EXTRACTED MATERIAL ▸

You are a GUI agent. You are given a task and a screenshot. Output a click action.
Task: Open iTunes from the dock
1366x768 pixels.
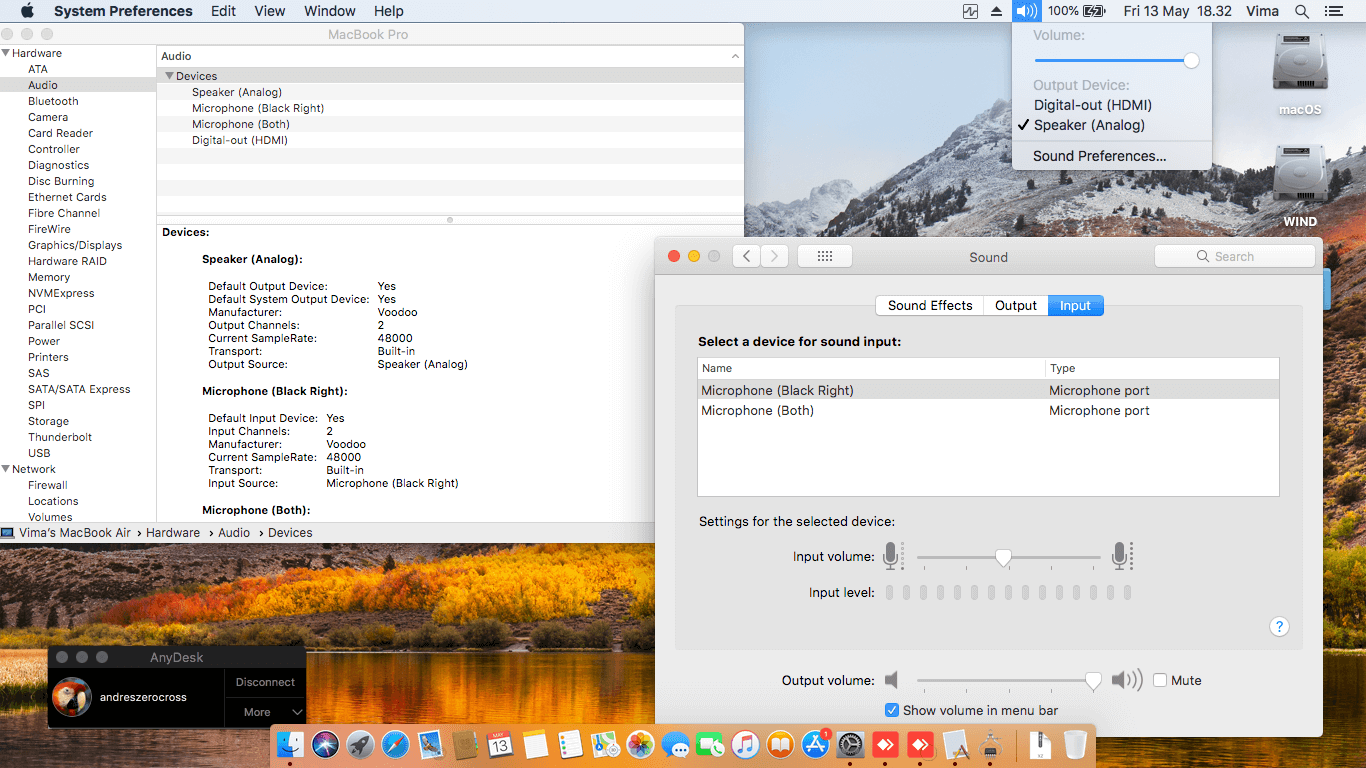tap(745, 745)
--
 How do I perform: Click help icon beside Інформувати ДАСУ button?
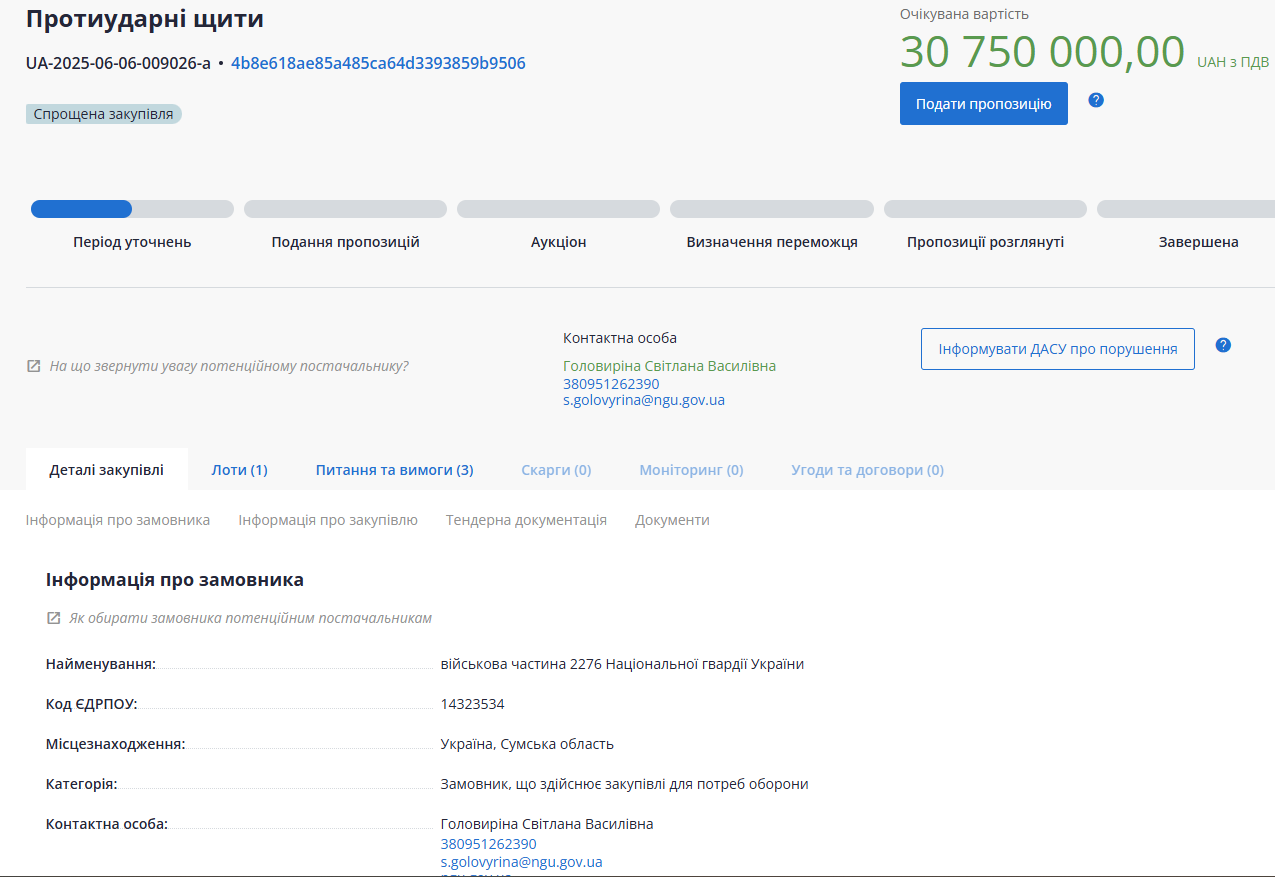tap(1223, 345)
* * *
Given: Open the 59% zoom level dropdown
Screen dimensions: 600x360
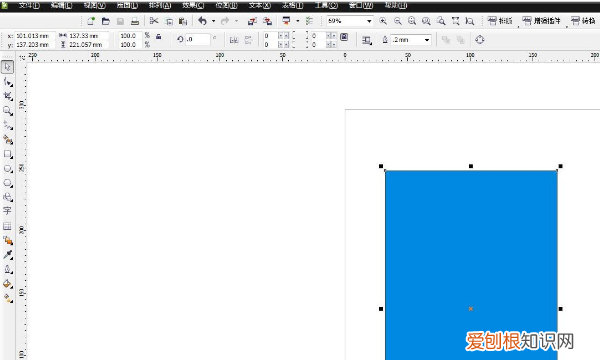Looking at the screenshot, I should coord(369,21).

TASK DESCRIPTION ▸
Return all lines in the entries above that carry the word "Open".

TASK OUTPUT ▸
Task: Open iTunes from the dock
Given: Open the 59% zoom level dropdown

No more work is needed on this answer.